Au programme de mon émission sur YouTube, Kansas Joe McCoy & Memphis Minnie (rubrique « Un blues, un jour »), et Hank Williams & Aaron Neville (rubrique « Les temps du gospel»).
La crue de 1927 du Mississippi reste la plus catastrophique de l’histoire des États-Unis, et tout a vraiment commencé le 21 avril de cette même année. Cela faisait déjà de nombreux jours que de très fortes pluies s’abattaient sur six États dont principalement le Mississippi, l’Arkansas et la Louisiane. Tout le Delta, qui comme nous le savons est une grande plaine alluviale inondable, est directement menacé. Certes, après les crues des années précédentes, des digues ont été renforcées, elles font l’objet d’une surveillance constante, mais l’eau n’a jamais été aussi haute. Plusieurs points font l’objet d’une attention toute particulière, dont la digue du site de Mound Landing, une vingtaine de kilomètres au nord de Greenville, qui est cruciale. Si elle cède, les conséquences seront dramatiques.
Et c’est exactement ce qui se produisit le 21 avril 1927. Cette première rupture, qui causera la mort quasi instantanée de plus de 100 personnes restées sur place, sera la première d’une longue série, car à l’origine d’un effet dominos. Au bilan, la crue de 1927 inondera quelque 70 000 km2, soit la surface de la Belgique et la Suisse réunies ! Par endroit, la hauteur d’eau atteindra neuf mètres… Elle fera environ 250 morts et entre 600 000 et 700 000 déplacés qui n’auront d’autre ressource que d’occuper des camps de réfugiés. Dans le Delta, les trois quarts des habitants sont afro-américains, et sont évidemment les plus touchés. Cette inondation sera dès lors à l’origine d’une importante vague de migration de la population noire de ces régions rurales vers les grandes villes du nord.
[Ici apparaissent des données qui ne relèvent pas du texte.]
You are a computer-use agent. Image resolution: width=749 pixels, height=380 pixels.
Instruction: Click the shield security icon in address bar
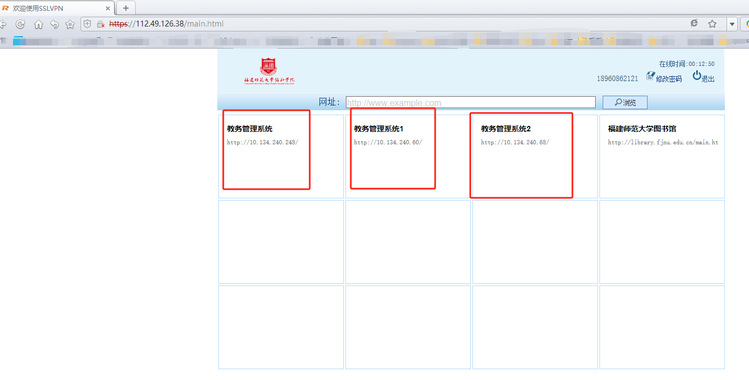(x=87, y=23)
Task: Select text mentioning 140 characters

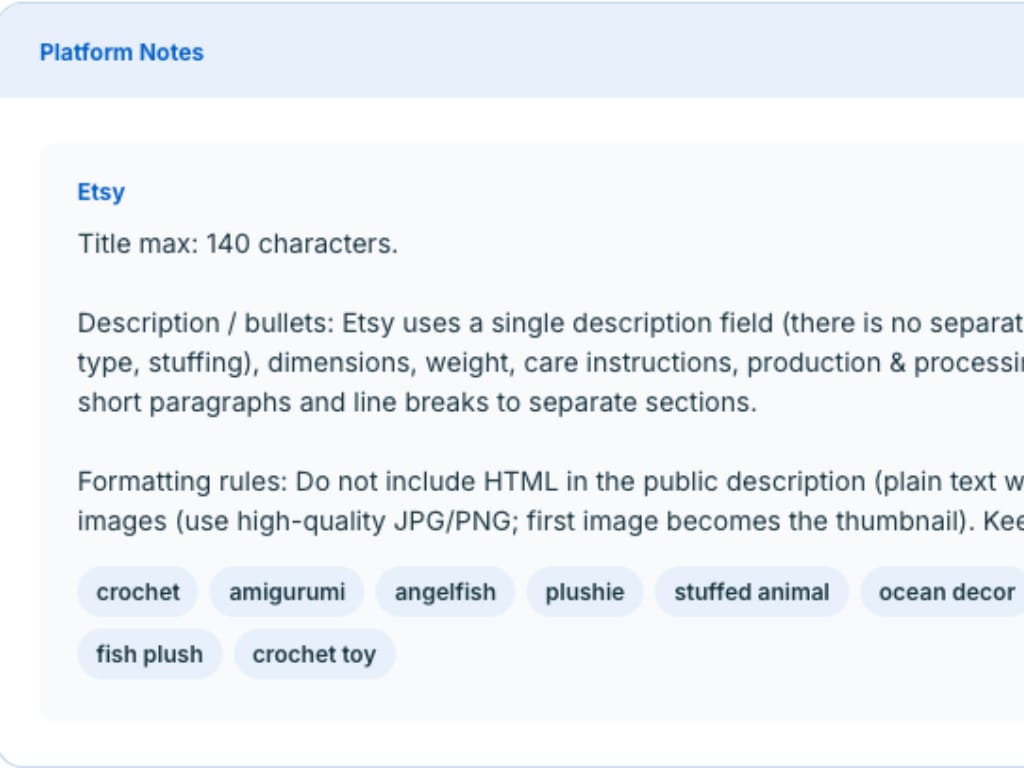Action: click(237, 243)
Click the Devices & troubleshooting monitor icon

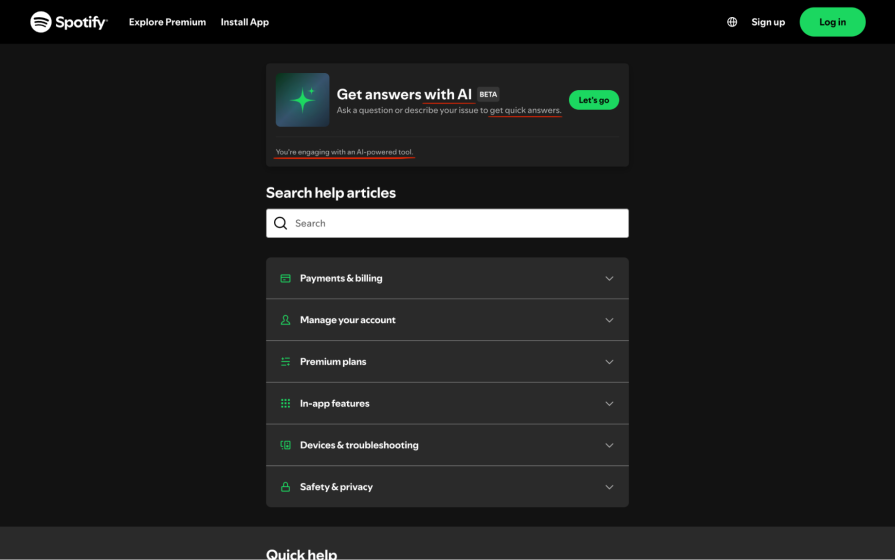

La catastrophe inspirera de nombreux bluesmen qui écriront des chansons avant même la fin des crues, dont Lonnie Johnson dès le 25 avril puis le 3 mai, puis des chanteuses de blues classique comme Sippie Wallace et Chippie Hill avant le 15 mai. Blind Lemon Jefferson, Barbecue Bob et Sam Collins leur emboîteront le pas, puis bien d’autres dans les mois et même les années qui suivirent. Charlie Patton nous laissera une version célèbre en 1929, High Water Everywhere. Mais la même année, un duo composé de Kansas Joe McCoy et Memphis Minnie en a sorti une autre lecture mémorable, dont le titre est en outre en rapport direct avec la rupture du 21 avril 1927 de la digue de Mound Landing. Ça s’appelle en effet When the Levee Breaks, quand la digue lâche, et je l’ai donc retenue pour mon émission…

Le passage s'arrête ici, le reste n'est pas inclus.